→ Stated task: Copy every entry below, swapping each "Editorial" for "Publisher" and leaving everything else unchanged.

→ Records for the task:
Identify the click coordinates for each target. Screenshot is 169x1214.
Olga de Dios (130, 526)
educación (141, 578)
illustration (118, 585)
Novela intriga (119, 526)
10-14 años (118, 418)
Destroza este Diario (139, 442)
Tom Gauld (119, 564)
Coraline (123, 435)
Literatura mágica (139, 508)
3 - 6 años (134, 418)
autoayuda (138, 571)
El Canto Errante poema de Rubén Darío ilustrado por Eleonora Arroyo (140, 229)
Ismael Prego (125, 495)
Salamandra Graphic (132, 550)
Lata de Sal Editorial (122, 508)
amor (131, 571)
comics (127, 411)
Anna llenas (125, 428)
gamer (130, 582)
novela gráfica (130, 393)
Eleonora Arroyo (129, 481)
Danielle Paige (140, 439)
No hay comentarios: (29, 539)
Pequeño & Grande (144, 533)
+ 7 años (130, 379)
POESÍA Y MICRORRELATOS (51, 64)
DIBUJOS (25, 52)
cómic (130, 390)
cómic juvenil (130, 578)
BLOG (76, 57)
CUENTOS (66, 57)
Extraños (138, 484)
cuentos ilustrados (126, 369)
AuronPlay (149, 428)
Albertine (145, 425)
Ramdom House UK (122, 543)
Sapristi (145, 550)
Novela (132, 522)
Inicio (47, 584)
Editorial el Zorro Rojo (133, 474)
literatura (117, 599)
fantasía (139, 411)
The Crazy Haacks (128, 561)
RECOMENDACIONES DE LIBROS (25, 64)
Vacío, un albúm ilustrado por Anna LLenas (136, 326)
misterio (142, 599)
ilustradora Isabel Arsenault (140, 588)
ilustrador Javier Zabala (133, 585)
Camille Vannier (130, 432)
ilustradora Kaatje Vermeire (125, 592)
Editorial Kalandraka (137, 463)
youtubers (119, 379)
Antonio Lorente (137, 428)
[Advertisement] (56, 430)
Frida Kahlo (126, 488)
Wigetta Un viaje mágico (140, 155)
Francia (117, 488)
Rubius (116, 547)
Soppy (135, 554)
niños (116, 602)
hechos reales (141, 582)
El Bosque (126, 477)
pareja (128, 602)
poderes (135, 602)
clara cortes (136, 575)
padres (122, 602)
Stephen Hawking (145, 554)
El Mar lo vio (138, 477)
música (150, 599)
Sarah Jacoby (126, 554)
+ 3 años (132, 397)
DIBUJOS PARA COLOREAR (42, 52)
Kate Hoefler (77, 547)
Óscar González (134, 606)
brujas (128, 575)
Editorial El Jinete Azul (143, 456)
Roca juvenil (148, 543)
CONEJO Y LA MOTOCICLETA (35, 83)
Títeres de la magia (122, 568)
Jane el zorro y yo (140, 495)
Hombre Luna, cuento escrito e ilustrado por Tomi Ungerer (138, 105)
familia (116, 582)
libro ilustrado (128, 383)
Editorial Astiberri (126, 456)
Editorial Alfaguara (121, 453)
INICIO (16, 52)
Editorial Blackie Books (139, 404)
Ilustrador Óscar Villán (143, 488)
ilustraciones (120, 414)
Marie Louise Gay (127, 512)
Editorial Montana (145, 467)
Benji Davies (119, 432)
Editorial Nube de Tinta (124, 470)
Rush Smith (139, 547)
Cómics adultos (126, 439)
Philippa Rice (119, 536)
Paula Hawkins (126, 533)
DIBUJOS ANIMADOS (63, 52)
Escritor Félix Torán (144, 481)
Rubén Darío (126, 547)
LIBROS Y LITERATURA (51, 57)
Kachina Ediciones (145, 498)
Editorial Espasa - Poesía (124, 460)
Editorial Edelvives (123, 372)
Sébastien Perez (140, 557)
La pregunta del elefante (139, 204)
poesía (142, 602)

→ Written solution:
Identify the click coordinates for each target. Screenshot is 169x1214.
Olga de Dios (130, 526)
educación (141, 578)
illustration (118, 585)
Novela intriga (119, 526)
10-14 años (118, 418)
Destroza este Diario (139, 442)
Tom Gauld (119, 564)
Coraline (123, 435)
Literatura mágica (139, 508)
3 - 6 años (134, 418)
autoayuda (138, 571)
El Canto Errante poema de Rubén Darío ilustrado por Eleonora Arroyo (140, 229)
Ismael Prego (125, 495)
Salamandra Graphic (132, 550)
Lata de Sal Publisher (122, 508)
amor (131, 571)
comics (127, 411)
Anna llenas (125, 428)
gamer (130, 582)
novela gráfica (130, 393)
Eleonora Arroyo (129, 481)
Danielle Paige (140, 439)
No hay comentarios: (29, 539)
Pequeño & Grande (144, 533)
+ 7 años (130, 379)
POESÍA Y MICRORRELATOS (51, 64)
DIBUJOS (25, 52)
cómic (130, 390)
cómic juvenil (130, 578)
BLOG (76, 57)
CUENTOS (66, 57)
Extraños (138, 484)
cuentos ilustrados (126, 369)
AuronPlay (149, 428)
Albertine (145, 425)
Ramdom House UK (122, 543)
Sapristi (145, 550)
Novela (132, 522)
Inicio (47, 584)
Publisher el Zorro Rojo (133, 474)
literatura (117, 599)
fantasía (139, 411)
The Crazy Haacks (128, 561)
RECOMENDACIONES DE LIBROS (25, 64)
Vacío, un albúm ilustrado por Anna LLenas (136, 326)
misterio (142, 599)
ilustradora Isabel Arsenault (140, 588)
ilustrador Javier Zabala (133, 585)
Camille Vannier (130, 432)
ilustradora Kaatje Vermeire (125, 592)
Publisher Kalandraka (137, 463)
youtubers (119, 379)
Antonio Lorente (137, 428)
[Advertisement] (56, 430)
Frida Kahlo (126, 488)
Wigetta Un viaje mágico (140, 155)
Francia (117, 488)
Rubius (116, 547)
Soppy (135, 554)
niños (116, 602)
hechos reales (141, 582)
El Bosque (126, 477)
pareja (128, 602)
poderes (135, 602)
clara cortes (136, 575)
padres (122, 602)
Stephen Hawking (145, 554)
El Mar lo vio (138, 477)
música (150, 599)
Sarah Jacoby (126, 554)
+ 3 años (132, 397)
DIBUJOS PARA COLOREAR (42, 52)
Kate Hoefler (77, 547)
Óscar González (134, 606)
brujas (128, 575)
Publisher El Jinete Azul (143, 456)
Roca juvenil (148, 543)
CONEJO Y LA MOTOCICLETA (35, 83)
Títeres de la magia (122, 568)
Jane el zorro y yo (140, 495)
Hombre Luna, cuento escrito e ilustrado por Tomi Ungerer (138, 105)
familia (116, 582)
libro ilustrado (128, 383)
Publisher Astiberri (126, 456)
Publisher Alfaguara (121, 453)
INICIO (16, 52)
Publisher Blackie Books (139, 404)
Ilustrador Óscar Villán (143, 488)
ilustraciones (120, 414)
Marie Louise Gay (127, 512)
Publisher Montana (145, 467)
Benji Davies (119, 432)
Publisher Nube de Tinta (124, 470)
Rush Smith (139, 547)
Cómics adultos (126, 439)
Philippa Rice (119, 536)
Paula Hawkins (126, 533)
DIBUJOS ANIMADOS (63, 52)
Escritor Félix Torán (144, 481)
Rubén Darío (126, 547)
LIBROS Y LITERATURA (51, 57)
Kachina Ediciones (145, 498)
Publisher Espasa - Poesía (124, 460)
Publisher Edelvives (123, 372)
Sébastien Perez (140, 557)
La pregunta del elefante (139, 204)
poesía (142, 602)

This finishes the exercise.